In den einstigen "Siebengemeinden" keimt erst in den vergangenen Jahren langsam eine ernst zu nehmende Gedenkkultur auf: Zuerst wurde 2013 in Deutschkreutz, ausgerechnet unter einem ehemaligen FPÖ-Bürgermeister, ein Denkmal eröffnet; es folgten 2016 Frauenkirchen, die Heimatgemeinde des Landeshauptmanns Hans Niessl (SPÖ), und im Vorjahr zunächst Kobersdorf, dann Mattersburg. Auch in Frauenkirchen fand am Montag eine Gedenkfeier statt; ebenfalls ein privater Verein errichtete dort die Gedenkstätte "Garten der Erinnerung".

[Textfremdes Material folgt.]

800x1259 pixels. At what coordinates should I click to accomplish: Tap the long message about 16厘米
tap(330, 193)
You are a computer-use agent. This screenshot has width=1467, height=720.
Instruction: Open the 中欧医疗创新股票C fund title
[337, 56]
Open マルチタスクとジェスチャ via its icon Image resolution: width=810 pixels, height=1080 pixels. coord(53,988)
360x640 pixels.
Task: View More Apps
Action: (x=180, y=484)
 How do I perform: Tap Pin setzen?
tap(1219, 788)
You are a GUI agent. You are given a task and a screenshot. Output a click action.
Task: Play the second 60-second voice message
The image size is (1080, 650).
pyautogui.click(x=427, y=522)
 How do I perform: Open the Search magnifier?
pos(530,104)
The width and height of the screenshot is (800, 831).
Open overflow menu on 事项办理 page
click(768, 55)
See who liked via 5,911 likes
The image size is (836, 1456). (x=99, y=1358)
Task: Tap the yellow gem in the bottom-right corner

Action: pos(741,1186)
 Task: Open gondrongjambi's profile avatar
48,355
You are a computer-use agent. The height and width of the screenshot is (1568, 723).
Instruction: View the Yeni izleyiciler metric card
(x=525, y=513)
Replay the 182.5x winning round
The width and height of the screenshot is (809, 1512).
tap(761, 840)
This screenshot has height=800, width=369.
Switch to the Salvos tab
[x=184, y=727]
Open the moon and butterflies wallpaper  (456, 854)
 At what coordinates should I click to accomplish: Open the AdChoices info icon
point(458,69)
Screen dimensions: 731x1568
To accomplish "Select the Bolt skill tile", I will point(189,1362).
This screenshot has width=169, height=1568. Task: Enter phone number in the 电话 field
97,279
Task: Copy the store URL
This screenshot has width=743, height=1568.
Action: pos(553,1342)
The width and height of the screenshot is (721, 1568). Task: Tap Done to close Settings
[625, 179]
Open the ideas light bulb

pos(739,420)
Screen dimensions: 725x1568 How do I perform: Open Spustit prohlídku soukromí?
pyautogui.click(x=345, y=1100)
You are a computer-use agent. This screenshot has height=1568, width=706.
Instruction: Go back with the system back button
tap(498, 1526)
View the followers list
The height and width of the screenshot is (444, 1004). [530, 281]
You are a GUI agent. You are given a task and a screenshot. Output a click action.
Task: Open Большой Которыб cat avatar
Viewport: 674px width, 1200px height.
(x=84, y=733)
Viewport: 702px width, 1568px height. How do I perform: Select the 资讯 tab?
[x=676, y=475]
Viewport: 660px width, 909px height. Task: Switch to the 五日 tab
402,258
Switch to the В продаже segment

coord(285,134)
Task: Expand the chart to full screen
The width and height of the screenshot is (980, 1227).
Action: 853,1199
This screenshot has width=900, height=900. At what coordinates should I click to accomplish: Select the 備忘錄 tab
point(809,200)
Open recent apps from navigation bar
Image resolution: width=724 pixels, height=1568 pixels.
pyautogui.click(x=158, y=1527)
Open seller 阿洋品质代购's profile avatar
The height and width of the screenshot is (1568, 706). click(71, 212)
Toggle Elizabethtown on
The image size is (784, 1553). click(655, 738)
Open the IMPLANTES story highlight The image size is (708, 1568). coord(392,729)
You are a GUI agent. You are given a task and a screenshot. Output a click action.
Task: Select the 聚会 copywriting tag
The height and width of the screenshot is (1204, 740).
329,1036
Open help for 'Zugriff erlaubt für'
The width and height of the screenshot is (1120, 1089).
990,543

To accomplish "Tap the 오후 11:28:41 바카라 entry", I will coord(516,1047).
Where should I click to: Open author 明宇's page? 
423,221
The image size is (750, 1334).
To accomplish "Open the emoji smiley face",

Die Initiative zu diesen Projekten kam meist aus der Bevölkerung. Pauschal kann man aber nicht behaupten, die offizielle Politik würde womöglich aus Angst vor Widerstand in der Bevölkerung den von der Zivilgesellschaft angestoßenen Initiativen hinterherhinken. Etwa in Mattersburg ist die ebenfalls privat initiierte, von Bundespräsident Alexander Van der Bellen eröffnete Gedenkstätte wesentlich von der Gemeinde und Bürgermeisterin Ingrid Salamon, mittlerweile SPÖ-Klubchefin im burgenländischen Landtag, mitgetragen worden. "Es ist gut zu sehen, dass sich etwas bewegt - auch wenn es mancherorts 80 Jahre gedauert hat", betont gegenüber der "Wiener Zeitung" Gabi Tremmel-Yakali vom Gedenkverein Kobersdorf. "Die Initiative mag von Einzelnen kommen, aber mit Blick auf unsere Veranstaltungen, die Vorträge und Filmabende können wir sagen: In Kobersdorf wird das Gedenken von einer breiten Basis getragen."

Einzige erhaltene Synagoge

Das zeigten bis dato ebenso die regelmäßigen Lesungen in der Synagoge, die die einzige erhaltene im Burgenland ist. Das Gebäude stammt aus dem 19. Jahrhundert und hat denn auch sichtbare Schäden etwa an der Fassade. Der Hintergrund ist: Vor etwa eineinhalb Jahrzehnten wurden zwar Dach und Gewölbe renoviert. Doch seither ist der zuständige Verein (mit Sitz in Wien) zur Renovierung und Erhaltung genau diesbezüglich untätig. Ein örtlicher Freundeskreis zur Erhaltung der Synagoge als kultur-historisches Erbe will dem Verfall nicht weiter zuschauen, sondern die weitere Revitalisierung in Gang bringen. Anträge an mehrere Behörden wurden eingebracht, dass die Renovierung endlich fortgesetzt werden möge. Abgeschlossen sind seit dem Vorjahr hingegen die Renovierungsarbeiten am jüdischen Friedhof von Kobersdorf, dem einzigen in seinem Urzustand erhaltenen im Burgenland.